In a lot of households, certain members consider any new piece of hi-fi gear unwelcome, even if it's an unobtrusive little white surround speaker jutting out from the wall. One of the most noteworthy attempts to get past this problem comes from PINNACLE, which has designed a surround speaker to fit perfectly into the upper rear corners of your home-theater room. In place, the Pyramid looks like a more tasteful version of the Led Zeppelin posters I used to tack up in the corners of my room--it completely fills the corner, but because it's white, you barely notice it (assuming you have white walls).

It actually takes less time to install than a Led Zeppelin poster, too. Just sink an expander bolt or a screw into your wall and hang the speaker from it. The connectors are in the rear, and they leave no room for chunky wire like the XLO. Instead, I used some slim, white zip cord to hook up the Pyramids. I just ran it right in the corner from the baseboard to the speaker.

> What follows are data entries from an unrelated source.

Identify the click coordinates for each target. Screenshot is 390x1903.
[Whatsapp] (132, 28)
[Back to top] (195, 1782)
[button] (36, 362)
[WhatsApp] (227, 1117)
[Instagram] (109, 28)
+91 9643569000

We got a real chuckle out of the Pyramid when we pulled the grille off--it's one of the few speakers we've ever seen with a tweeter that's almost the same size as the woofer! Given its appearance, I didn't expect the Pyramid to sound great; 2-inch tweeters seldom go very high,
and 3-inch woofers don't go very low. But in a modest Pro-Logic system the Pyramid makes an excellent showing. The speaker easily and cleanly reproduces the 100 Hertz to 7 kilohertz range of Pro-Logic's surround channel.

What's really great about the Pyramid, though, is its dispersion characteristics. Much of its sound bounces off the walls and ceiling surrounding it. As a result, you get a nice blend of the big, diffused sound of a dipole speaker, and the focused sound of a conventional,
direct-radiating speaker. And after using dipoles in my system for so long, I really enjoyed having the speakers further back, so that sounds moving from the front speakers to the surrounds move past you, instead of just diffusing into the back of the room. I'd like to see a somewhat bigger, more full-range speaker of the same design as the Pyramid--it might be the perfect surround speaker for AC-3, where the debate over dipoles versus direct-radiating speakers for the surround channel seems destined to go on forever.